Литмир - Электронная Библиотека

— Третье! Больничные с сегодняшнего дня будут оплачиваемые. Своим именем обещаю поставить на заводе лекаря, который сможет поддержать вас скорой помощью. Он же и будет выписывать печатью больничный. Роды — три месяца отпуска с сохранением жалования.

Теперь уже не ропот — настоящий гул прокатился по толпе. Оплачиваемые больничные! Лекарь на заводе! Три месяца отпуска для рожениц! Для этих людей, привыкших работать с температурой и травмами, боящихся пропустить день из-за страха потерять заработок, это было невиданной роскошью.

— Четвёртое! — мне пришлось повысить голос. — Каждому цеху — выборный староста. Его слово в вопросах работы цеха — закон. Именно через него будет выражаться воля цеха. Все жалобы — через него. Если к управляющему будут претензии, предложения, просьбы и мольбы — всё необходимо делать исключительно через старост. Это правило нарушать нельзя.

Идея выборных старост произвела эффект разорвавшейся бомбы. Впервые за всю историю завода у рабочих появится реальное представительство, реальная власть влиять на свою судьбу.

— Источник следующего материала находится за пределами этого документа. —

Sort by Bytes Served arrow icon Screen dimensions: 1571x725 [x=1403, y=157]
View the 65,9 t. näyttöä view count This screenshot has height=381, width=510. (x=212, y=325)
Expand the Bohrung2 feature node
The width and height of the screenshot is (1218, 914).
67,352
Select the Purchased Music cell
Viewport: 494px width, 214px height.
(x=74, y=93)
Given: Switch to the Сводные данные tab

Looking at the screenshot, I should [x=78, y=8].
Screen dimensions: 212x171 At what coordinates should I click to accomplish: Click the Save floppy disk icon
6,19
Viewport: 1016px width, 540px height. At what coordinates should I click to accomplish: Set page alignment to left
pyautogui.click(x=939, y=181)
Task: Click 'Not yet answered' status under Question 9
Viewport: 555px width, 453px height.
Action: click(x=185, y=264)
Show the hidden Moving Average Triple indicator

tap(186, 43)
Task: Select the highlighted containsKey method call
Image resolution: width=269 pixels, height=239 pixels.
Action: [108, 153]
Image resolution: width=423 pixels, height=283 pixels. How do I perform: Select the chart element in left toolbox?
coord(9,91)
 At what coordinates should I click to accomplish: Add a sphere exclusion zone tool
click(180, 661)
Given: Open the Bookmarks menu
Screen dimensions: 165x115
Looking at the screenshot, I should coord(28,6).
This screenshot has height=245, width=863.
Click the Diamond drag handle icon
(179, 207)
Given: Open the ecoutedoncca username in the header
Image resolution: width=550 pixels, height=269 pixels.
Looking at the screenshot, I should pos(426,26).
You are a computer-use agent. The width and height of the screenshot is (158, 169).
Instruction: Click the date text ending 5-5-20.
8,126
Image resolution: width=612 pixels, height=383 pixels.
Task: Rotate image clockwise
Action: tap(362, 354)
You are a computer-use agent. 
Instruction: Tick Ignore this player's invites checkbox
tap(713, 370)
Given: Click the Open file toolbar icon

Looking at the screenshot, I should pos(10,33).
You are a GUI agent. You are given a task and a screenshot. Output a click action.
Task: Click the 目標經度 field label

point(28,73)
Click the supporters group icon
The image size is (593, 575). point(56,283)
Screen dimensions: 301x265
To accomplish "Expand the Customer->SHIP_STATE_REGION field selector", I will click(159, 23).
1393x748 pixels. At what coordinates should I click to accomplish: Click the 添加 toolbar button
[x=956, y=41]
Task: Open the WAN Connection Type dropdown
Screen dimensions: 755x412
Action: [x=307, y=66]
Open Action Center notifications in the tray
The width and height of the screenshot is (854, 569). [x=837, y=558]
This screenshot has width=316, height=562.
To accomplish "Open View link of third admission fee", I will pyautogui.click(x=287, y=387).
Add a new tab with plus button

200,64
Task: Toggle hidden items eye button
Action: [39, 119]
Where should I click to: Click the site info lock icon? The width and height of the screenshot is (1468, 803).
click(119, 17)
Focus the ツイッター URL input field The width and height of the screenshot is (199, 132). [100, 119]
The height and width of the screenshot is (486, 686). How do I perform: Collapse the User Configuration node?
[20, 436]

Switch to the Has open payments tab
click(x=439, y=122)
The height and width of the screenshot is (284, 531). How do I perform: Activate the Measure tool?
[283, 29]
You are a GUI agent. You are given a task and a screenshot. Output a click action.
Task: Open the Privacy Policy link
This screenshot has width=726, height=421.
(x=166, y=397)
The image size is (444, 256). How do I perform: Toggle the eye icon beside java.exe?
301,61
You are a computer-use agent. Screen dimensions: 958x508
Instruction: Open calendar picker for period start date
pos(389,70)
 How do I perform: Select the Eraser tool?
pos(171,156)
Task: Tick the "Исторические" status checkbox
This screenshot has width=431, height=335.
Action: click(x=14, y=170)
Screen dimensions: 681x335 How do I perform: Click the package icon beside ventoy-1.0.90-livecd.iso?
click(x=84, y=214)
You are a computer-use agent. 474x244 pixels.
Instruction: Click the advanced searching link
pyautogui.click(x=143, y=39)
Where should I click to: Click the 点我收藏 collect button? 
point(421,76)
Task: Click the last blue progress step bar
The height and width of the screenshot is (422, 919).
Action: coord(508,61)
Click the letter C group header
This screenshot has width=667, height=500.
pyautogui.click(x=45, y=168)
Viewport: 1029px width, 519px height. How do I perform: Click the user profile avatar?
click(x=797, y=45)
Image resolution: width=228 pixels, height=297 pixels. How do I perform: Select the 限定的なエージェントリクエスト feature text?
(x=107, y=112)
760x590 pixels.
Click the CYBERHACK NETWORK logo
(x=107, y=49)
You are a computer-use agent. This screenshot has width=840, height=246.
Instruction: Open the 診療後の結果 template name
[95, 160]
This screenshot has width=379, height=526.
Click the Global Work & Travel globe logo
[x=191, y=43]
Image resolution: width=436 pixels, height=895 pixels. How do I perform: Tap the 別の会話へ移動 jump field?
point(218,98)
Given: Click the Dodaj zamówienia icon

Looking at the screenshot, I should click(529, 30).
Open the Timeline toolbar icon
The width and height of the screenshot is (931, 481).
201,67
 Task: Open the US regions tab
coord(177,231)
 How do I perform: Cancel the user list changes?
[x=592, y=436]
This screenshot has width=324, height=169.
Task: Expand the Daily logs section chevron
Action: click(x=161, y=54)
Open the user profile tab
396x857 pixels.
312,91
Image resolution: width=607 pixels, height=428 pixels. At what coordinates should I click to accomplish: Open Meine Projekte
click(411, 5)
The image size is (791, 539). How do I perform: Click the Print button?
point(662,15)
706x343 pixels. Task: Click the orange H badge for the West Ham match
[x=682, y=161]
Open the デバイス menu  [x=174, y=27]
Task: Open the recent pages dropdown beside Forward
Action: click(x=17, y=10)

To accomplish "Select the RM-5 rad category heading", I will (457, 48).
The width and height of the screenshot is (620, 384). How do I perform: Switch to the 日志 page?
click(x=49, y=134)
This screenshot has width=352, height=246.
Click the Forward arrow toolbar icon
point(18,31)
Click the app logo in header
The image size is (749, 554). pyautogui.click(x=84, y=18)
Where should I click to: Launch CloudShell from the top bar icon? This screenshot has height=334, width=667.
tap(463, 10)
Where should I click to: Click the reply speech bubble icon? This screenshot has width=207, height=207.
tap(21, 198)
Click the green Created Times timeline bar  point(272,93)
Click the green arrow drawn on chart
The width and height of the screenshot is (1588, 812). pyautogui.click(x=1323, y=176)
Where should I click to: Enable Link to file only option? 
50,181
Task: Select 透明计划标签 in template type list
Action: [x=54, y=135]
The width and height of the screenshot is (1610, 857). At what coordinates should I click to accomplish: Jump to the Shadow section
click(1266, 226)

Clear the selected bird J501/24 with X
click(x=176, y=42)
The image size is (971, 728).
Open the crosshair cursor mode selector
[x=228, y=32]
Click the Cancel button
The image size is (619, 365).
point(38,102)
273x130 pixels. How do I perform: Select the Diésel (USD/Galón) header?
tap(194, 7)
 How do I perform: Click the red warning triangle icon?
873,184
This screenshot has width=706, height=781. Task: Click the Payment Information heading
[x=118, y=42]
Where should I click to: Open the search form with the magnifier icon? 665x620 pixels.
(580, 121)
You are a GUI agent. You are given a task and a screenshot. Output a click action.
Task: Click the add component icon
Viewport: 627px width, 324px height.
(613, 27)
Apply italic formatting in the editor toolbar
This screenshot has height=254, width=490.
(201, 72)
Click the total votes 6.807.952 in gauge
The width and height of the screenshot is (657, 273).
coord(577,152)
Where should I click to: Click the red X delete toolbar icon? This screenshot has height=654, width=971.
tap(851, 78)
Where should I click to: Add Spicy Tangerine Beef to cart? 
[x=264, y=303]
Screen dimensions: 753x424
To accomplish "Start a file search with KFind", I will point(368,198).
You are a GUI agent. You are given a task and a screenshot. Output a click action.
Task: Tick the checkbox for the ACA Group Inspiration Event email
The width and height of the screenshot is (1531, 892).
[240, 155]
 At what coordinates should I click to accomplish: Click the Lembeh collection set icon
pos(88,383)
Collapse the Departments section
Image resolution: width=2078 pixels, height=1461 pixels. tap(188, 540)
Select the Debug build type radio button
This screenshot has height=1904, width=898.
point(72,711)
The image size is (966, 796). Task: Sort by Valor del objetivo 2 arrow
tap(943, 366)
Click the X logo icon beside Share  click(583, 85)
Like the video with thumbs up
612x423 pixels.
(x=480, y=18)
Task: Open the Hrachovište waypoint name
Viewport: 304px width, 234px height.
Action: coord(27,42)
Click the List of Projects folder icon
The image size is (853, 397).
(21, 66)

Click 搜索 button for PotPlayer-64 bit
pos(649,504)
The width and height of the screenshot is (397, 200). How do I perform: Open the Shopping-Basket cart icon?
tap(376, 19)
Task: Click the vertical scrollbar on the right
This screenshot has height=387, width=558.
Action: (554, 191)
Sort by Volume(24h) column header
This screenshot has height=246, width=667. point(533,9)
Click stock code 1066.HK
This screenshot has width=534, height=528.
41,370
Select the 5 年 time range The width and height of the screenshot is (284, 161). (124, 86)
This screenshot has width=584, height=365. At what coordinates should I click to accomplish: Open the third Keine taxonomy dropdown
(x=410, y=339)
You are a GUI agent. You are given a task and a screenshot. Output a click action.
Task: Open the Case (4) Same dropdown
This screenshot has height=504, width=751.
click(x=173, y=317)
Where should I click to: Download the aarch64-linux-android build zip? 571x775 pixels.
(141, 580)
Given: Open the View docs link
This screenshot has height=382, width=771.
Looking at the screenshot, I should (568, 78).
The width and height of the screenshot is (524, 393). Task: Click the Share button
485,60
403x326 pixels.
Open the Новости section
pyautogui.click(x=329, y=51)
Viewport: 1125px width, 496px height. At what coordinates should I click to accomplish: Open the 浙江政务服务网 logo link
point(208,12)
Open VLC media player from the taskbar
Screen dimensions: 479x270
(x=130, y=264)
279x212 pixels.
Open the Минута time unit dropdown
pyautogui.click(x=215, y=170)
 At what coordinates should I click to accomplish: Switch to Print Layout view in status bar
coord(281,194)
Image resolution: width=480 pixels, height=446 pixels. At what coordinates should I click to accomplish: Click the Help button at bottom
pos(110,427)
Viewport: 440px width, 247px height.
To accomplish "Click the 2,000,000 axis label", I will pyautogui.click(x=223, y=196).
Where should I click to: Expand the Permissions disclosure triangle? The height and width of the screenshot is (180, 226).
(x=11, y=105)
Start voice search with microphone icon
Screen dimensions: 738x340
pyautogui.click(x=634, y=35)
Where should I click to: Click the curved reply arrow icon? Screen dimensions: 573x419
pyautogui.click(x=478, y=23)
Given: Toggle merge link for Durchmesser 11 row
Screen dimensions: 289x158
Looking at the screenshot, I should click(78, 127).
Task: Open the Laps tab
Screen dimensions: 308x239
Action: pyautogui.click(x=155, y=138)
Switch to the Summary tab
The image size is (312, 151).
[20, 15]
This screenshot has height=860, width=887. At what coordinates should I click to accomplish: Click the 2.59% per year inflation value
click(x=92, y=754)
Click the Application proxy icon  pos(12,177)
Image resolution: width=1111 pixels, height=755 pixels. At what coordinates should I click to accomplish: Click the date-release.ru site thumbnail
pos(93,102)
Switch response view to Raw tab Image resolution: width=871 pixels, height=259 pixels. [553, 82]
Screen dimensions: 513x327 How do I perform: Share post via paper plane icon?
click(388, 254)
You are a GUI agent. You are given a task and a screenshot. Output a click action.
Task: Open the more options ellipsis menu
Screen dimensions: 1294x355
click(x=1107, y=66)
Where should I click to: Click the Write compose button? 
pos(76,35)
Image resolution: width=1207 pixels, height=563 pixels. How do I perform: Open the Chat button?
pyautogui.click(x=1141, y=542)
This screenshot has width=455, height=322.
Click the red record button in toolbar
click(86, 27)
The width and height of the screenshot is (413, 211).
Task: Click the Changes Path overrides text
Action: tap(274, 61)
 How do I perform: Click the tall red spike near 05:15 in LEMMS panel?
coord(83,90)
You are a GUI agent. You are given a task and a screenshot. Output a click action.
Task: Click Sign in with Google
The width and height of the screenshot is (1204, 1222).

Они переглядывались, кивали, шёпотом обсуждая, кого выдвинуть от своего цеха.

Тут уже не выдержал Глуховцов.

— Ваша светлость, да это же бунт! — он рванулся вперед, но молотобойцы его удержали. — Так нельзя!

— Можно, — я холодно посмотрел на него. — Потому что пятое — вы, Ипполит Семёнович, уволены. Без выходного пособия. А все украденные деньги вернёте в кассу до конца недели. Иначе обыск в вашем жилище и каторга.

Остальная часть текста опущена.